Martin Lee (born 26 November 1946) is an English singer-songwriter, best known as a member of the pop group Brotherhood of Man.

Early career 
Lee was born Martin Barnes in Purley, Surrey, but spent five years of his youth in Australia. As a teenager, he had a great interest in music and after learning to play guitar he formed his first band. In the early 1970s, he came to the attention of songwriter and publisher Tony Hiller, while he was working as lead singer with the Johnny Howard Band. Hiller signed him up to his company, Tony Hiller Music initially as a writer. On discovering that he could sing as well, he asked him to be part of the group he managed, Brotherhood of Man. The group had recently disbanded and Hiller was keen to put a new line-up together. Along with Lee Sheriden and Nicky Stevens and later Sandra Stevens, the new line-up was born. Lee had already released a solo single by this time, a song called "Cry José", but it failed to gain much interest. Working alongside Hiller and Sheriden, he began composing new songs for the group during 1972. The following year they released their first single and the year after, their first hit.
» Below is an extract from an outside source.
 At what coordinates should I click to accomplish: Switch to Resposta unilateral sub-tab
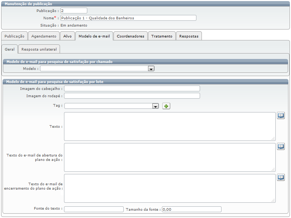tap(39, 49)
Lee quickly emerged as the lead singer of the group, taking the lead on many of their songs, including that first hit "Lady".

Eurovision win 
In 1975, Brotherhood of Man scored their first European No.1 with the song "Kiss Me Kiss Your Baby", again with a Martin Lee lead vocal. Later that year, the writing team set about composing a song they would enter for the Eurovision Song Contest.

The song they came up with was "Save Your Kisses for Me" and featured Lee on lead vocals. The song went on to win the Eurovision and made No.1 in several countries including the UK, where it became a million seller. Lee received three Ivor Novello Awards for this composition.

The group continued this run of success over the next three years with two more UK No.1 hits "Angelo" and "Figaro" - both co-written by Lee.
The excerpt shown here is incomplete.